━━━━━ EXTRACTED TEXT ━━━━━

If you don't need/want every last extra lumen and there's nothing special about the beam pattern (think Outbound) that makes sense. I'm not sure there's really very many people who even need all the XSV's 3400 lumens so the more flexible Gloworm (adjustable beam via changeable optics, programmable preset output levels) with its superior UI (wireless remote, Hi/Low alternate UI program, easier vertical aiming) would work better for most people + it's less money. Considering all my Gloworms have a nice flat regulated output unlike the 50-60% of max that my Monteer 3500 stabilizes at it's probably a good bet that there's not near the difference in actual max output that their MFG output ratings would indicate anyway.
Mole


----------



## DrPete (Jul 20, 2004)

This was my season of experimenting with lights so I did pick up the outbounds too. The beam is pretty incredible and I will say that the Hangover/Evo combo is pretty amazing for general-purpose riding. I think the added punch of the Gloworm setup inspires more confidence to go fast on tougher trails.


----------



## MRMOLE (May 31, 2011)

DrPete said:


> This was my season of experimenting with lights so I did pick up the outbounds too. The beam is pretty incredible and I will say that the Hangover/Evo combo is pretty amazing for general-purpose riding. I think the added punch of the Gloworm setup inspires more confidence to go fast on tougher trails.

━━━━━ EXTRACTED RECORDS ━━━━━

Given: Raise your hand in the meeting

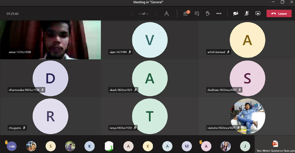Looking at the screenshot, I should [208, 14].
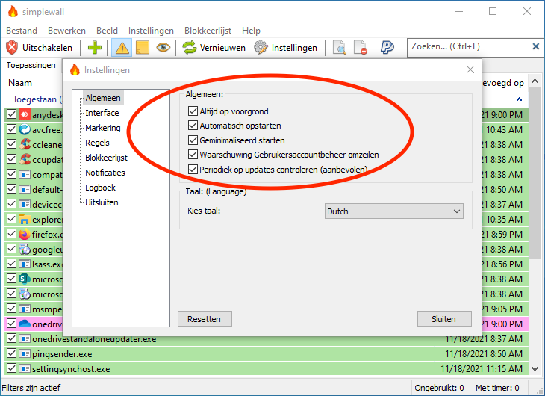This screenshot has height=396, width=545.
Task: Click the Resetten button
Action: tap(204, 318)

━━━━━

EXERCISE INSTRUCTIONS »
1) Decide whether each statement agrees with the thread on lights, and answer yes or no, quoting the deciding words: (a) The Gloworm's beam can be adjusted by changing its optics. (b) The Monteer 3500 holds a flat regulated output at its maximum. (c) The Hangover/Evo combo is described as pretty amazing for general-purpose riding.
2) Edit the stretch of the thread on lights from "If you don't" through "(Jul 20, 2004)", replacing "wireless remote" with "handlebar remote".
Rely solely on the thread on lights and not on the entries.

TASK ANSWERS »
1)
(a) Yes: "adjustable beam via changeable optics"
(b) No: "unlike the 50-60% of max that my Monteer 3500 stabilizes at"
(c) Yes: "the Hangover/Evo combo is pretty amazing for general-purpose riding"

2)
If you don't need/want every last extra lumen and there's nothing special about the beam pattern (think Outbound) that makes sense. I'm not sure there's really very many people who even need all the XSV's 3400 lumens so the more flexible Gloworm (adjustable beam via changeable optics, programmable preset output levels) with its superior UI (handlebar remote, Hi/Low alternate UI program, easier vertical aiming) would work better for most people + it's less money. Considering all my Gloworms have a nice flat regulated output unlike the 50-60% of max that my Monteer 3500 stabilizes at it's probably a good bet that there's not near the difference in actual max output that their MFG output ratings would indicate anyway.
Mole


----------



## DrPete (Jul 20, 2004)